Çoğu zaman korkularımız bizi esir yapar. Normalde bașarabileceğimiz, yapabileceğimiz șeyleri bazen korku ve kaygılarımızdan ötürü gerçekleștiremeyiz. Hatırlarsınız en basiti sınavlarda bile böyle olur. Sınav heyecanına kapılıp, bilgimizi, birikimimizi, emeklerimizi dökemeyiz kağıda. Kaygı, dozajında olduğu müddetçe iyi bir nebze olsun insanı uyanık ve canlı tutar ama ya fazlası keskin sirke küpüne zarar verir hesabı.. İște bu yüzdendir ki ne yaparsak kendimize yaparız. 

“Bir bilge, bir göletin başında oturmaktadır. Susuzluktan kırılan bir köpeğin devamlı olarak gölete kadar gelip, tam su içecekken kaçması dikkatini çeker. Dikkatle izler olayı. Köpek susamıştır ama gölete geldiğinde sudaki yansımasını görüp korkmaktadır. Bu yüzden de suyu içmeden kaçmaktadır.

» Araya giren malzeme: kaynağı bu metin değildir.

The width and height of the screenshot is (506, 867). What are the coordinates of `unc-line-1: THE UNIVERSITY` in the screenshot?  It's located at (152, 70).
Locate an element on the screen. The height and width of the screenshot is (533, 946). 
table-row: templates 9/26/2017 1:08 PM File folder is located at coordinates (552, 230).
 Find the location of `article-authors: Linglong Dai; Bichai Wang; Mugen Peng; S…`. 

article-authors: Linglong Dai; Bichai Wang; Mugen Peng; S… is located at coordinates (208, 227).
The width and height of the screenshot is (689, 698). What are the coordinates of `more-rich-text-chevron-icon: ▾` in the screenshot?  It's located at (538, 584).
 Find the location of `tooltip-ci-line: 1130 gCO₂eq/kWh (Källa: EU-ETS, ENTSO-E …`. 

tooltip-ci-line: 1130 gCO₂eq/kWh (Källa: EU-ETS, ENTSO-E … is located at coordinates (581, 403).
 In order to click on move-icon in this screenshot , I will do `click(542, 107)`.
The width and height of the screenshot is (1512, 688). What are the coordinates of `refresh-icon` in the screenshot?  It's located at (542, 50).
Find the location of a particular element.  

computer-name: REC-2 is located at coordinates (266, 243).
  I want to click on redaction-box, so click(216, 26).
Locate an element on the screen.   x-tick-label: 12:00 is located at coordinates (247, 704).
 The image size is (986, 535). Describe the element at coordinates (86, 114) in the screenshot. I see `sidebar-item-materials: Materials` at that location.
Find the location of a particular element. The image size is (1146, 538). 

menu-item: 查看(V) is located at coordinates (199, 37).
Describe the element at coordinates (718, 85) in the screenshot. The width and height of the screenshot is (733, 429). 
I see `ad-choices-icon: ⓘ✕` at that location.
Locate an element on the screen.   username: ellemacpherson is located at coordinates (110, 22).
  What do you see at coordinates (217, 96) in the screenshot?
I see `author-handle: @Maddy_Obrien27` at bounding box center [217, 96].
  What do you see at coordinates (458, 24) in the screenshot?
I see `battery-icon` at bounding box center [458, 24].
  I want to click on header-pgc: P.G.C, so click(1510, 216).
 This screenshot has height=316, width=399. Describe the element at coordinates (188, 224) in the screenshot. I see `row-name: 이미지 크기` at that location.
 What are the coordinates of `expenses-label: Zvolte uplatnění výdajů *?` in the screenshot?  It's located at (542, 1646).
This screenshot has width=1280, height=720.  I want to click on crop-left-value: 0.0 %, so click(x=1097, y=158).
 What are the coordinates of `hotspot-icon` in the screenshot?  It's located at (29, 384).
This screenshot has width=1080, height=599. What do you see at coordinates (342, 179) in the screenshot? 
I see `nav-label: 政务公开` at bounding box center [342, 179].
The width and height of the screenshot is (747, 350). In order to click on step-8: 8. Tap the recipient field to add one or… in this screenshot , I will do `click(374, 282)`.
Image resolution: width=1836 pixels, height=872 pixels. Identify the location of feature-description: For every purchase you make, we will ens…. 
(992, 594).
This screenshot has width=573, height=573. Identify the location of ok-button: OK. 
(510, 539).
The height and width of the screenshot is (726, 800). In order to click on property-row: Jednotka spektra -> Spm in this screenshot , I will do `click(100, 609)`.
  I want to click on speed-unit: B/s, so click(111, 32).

Sonunda köpek susuzluğa dayanamayıp kendini gölete atar ve kendi yansımasını görmediği için suyu içer. O anda bilge düşünür:

Benim bundan öğrendiğim şu oldu,der.
Bir insanın istekleri ile arasındaki engel, çoğu zaman kendi içinde büyüttüğü korkulardır. Kendi içinde büyüttüğü engellerdir. İnsan bunu aşarsa, istediklerini elde edebilir.”